Isolating any one aspect of the exquisite production values can easily turn from simple appreciation, to a mess of overbearing, infatuated gushing. From the icy climes at the Wall in the far North, to the decadent throne room in King’s Landing, each meticulously crafted set lends immeasurable credibility to the events and performances within them. The beautiful score punctuates, but never suffocates. Costume design is outstanding. Hell, even the opening credits are fantastic. The map it displays will subtly change before each episode, highlighting the areas of the vast world in focus for that episode.

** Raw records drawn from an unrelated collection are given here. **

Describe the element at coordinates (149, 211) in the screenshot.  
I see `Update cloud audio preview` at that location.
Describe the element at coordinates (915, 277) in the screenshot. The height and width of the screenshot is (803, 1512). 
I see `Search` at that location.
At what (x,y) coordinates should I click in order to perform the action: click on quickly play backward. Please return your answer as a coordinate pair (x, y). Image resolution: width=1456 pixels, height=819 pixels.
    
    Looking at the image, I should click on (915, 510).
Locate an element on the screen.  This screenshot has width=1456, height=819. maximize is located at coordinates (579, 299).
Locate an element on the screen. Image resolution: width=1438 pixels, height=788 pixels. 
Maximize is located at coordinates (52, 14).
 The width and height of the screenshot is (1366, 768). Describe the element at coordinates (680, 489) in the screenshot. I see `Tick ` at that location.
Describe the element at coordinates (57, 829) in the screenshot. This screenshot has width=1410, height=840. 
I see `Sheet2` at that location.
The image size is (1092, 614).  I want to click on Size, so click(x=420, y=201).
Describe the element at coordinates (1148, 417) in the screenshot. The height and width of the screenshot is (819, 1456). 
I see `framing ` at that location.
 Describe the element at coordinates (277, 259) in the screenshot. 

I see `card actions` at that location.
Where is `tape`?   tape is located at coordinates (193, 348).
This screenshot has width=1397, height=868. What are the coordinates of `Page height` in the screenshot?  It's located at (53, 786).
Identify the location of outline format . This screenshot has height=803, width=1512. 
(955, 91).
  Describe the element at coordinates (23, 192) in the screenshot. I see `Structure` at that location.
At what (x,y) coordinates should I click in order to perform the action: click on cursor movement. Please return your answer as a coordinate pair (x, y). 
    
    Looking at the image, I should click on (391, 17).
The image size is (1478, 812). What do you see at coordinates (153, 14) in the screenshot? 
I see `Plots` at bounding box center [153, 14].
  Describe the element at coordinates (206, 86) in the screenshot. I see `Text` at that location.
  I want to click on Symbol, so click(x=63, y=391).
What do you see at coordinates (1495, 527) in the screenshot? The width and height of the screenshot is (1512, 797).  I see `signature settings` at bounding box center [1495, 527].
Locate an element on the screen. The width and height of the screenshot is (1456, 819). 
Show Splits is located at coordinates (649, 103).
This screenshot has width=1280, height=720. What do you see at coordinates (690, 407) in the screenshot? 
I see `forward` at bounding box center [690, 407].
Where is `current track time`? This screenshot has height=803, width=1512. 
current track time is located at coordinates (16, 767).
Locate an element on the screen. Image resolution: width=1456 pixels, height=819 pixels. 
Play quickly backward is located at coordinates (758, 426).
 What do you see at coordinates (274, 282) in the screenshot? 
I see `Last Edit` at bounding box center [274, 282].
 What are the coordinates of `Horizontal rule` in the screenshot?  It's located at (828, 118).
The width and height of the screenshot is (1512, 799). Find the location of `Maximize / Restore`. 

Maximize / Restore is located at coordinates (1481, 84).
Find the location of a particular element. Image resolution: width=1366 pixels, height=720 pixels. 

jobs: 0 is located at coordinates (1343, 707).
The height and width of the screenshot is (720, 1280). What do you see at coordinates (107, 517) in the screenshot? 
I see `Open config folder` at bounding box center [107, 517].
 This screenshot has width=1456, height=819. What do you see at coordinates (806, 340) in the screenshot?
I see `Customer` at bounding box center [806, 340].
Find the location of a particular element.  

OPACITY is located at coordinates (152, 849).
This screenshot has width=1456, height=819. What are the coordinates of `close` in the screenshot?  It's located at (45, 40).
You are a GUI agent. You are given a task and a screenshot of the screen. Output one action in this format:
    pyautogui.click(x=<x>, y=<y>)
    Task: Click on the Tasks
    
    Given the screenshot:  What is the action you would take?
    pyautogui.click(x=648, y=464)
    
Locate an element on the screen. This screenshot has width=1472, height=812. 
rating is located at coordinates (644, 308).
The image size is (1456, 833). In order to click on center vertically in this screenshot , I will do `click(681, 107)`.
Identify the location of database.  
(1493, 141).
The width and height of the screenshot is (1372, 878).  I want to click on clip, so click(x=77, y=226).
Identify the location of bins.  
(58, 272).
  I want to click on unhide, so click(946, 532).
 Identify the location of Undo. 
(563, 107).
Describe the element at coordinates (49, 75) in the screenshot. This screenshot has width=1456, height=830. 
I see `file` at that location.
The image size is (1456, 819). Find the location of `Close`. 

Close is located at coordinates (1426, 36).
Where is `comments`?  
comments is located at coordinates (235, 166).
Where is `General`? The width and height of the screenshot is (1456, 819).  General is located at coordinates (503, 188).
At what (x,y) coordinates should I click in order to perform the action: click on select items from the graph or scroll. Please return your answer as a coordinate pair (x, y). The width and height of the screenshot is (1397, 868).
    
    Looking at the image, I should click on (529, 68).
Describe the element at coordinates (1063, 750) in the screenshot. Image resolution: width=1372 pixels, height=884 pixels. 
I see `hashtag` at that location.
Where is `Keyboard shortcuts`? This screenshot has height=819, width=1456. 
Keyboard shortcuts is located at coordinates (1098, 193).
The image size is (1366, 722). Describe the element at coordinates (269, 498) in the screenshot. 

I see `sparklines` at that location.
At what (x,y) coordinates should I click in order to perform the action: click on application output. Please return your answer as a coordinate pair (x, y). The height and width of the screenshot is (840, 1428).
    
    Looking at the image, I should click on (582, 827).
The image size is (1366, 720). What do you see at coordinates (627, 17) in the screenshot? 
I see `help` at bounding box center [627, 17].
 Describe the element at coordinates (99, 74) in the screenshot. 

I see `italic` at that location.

Ultimately though, the real victory here lies with how successfully the complicated relationships, entanglements, loyalties and ambitions of the characters have been juggled. Admittedly, the first few episodes suffered a little, as the inherent difficulties of establishing the large cast can occasionally overwhelm. Though connected by the narrative thread of competing for the Iron Throne, there are numerous stories playing out in each warring faction, so as we’re introduced to, (and familiarised with) each group, the frequent switches in location and perspective were a little jarring. Before too long though, the seemingly separate stories were well fleshed-out and engaging, making their eventual collision toward the season’s end all the more satisfying.
Looking to the upcoming second season, the primary challenge for the creative team lies with keeping the story from being crushed under the weight of its own scope, and growing ambition. The story may be that of an ensemble cast, but for most of the first season, viewers were anchored to it by Ned Stark (the always reliable Sean Bean). With his head severed in one of the more shocking character deaths in recent television, the idea that any one character is the ‘lead’ has died with him. Thankfully, the remaining cast easily have the potential to hold that missing focus, and season two will need to capitalise on that. The post-Ned era should be approached with confidence, and the writers have more than earned the expectation that it will be.
Ned may have fallen, but in death he’s instigated a conflict that assures at least one thing: the war has just begun, and the race for the throne continues.
Game of Thrones premieres its second season Tuesday April 10, on Showcase.